何かを掴んでいたのだろう両手をプルプルと震えさせながら、ヒャヒャッヒャと不気味な笑い声を発する。
「メラニア=ガルド、これでまたあんたは惨めな令嬢に逆戻りよ。幸せに笑っているなんて許せない。あんたが惨めでありさえすれば、わたくしは、わたくしはああああああああああああああああああああああああああああああああああああああああ」
警備員に取り押さえられてもなお、女は傷んだ髪を振り乱しながら言葉にならない叫びを響かせる。
メラニアの身体はその場に倒れこむ。不思議と地面に打ち付けられた際の痛みはない。じんわりと広がっていく痛みが強すぎて、それどころではないのかもしれない。
他人事のように思えるのは、もう助からないと理解してしまっているから。
メラニアは遠ざかる意識の中で、ようやく女の正体を突き止めた。
彼女はかつて、メラニアの婚約者を寝取った令嬢だ。
当時メラニアの婚約者だった令息の子を孕み、学園卒業を待たずに結婚したはず。
メラニアから婚約者を奪った女性になぜ恨まれなければならないのか。彼らのせいでメラニアは『捨てられた惨めな令嬢』という不名誉なレッテルを貼られてしまったというのに。
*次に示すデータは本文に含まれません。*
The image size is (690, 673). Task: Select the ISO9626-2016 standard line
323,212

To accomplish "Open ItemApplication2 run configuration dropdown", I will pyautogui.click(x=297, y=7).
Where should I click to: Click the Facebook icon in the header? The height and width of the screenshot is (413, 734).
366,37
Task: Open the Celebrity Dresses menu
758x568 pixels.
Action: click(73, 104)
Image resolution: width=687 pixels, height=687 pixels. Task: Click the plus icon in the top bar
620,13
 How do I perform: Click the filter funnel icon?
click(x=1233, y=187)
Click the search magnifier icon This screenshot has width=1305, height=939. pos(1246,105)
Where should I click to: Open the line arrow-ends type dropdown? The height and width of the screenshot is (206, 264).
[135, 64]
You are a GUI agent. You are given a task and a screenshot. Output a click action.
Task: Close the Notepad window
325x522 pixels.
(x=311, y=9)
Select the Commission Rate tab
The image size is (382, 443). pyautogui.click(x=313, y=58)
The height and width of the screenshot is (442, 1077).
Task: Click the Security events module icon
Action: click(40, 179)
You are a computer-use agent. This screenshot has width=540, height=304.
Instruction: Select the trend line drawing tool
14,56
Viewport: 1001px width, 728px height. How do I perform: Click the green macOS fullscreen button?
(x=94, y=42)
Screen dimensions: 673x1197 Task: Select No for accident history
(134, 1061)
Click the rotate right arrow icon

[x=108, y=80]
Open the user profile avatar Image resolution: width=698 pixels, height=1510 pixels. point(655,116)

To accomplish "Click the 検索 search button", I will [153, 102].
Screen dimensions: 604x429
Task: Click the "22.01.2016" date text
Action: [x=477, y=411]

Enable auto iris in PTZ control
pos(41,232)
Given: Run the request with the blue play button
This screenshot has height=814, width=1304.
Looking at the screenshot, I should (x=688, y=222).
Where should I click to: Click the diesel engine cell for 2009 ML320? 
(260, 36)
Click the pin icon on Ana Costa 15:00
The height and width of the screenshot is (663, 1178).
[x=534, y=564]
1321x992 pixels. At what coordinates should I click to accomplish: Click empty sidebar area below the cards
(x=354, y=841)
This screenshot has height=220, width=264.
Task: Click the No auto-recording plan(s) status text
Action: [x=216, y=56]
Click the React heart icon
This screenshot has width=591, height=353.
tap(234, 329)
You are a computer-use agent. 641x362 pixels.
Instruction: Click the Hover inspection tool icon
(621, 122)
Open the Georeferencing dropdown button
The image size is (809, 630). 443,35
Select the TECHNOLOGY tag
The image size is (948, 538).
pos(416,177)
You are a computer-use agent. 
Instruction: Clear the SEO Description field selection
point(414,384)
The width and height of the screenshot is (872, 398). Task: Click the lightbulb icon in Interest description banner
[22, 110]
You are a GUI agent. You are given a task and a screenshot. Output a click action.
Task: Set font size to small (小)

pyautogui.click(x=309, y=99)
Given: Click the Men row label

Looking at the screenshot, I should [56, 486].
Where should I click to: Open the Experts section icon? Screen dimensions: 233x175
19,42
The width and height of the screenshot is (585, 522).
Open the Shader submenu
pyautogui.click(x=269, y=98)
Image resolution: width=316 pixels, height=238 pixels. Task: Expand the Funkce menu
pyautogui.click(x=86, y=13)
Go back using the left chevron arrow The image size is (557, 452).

メラニアが幸せでいられるのは、ジニアが妻として迎えてくれたから。
「メラニア、しっかりしろ。メラニア! 目を閉じてはダメだ!」
ジニアはメラニアを抱き寄せる。エメラルドと同じ色の瞳は涙で揺らいでいる。
拭ってあげたいけれど、手に力が入らない。馬車の中では感じられた彼の体温も、薄れゆく意識と共に溶けていく。
「あなたに会えて、幸せ、でした」
死を受け入れたメラニアは最後の力を振り絞り、最愛の夫へ愛の言葉を紡ぐ。
それを最後にプツリと意識が途切れた。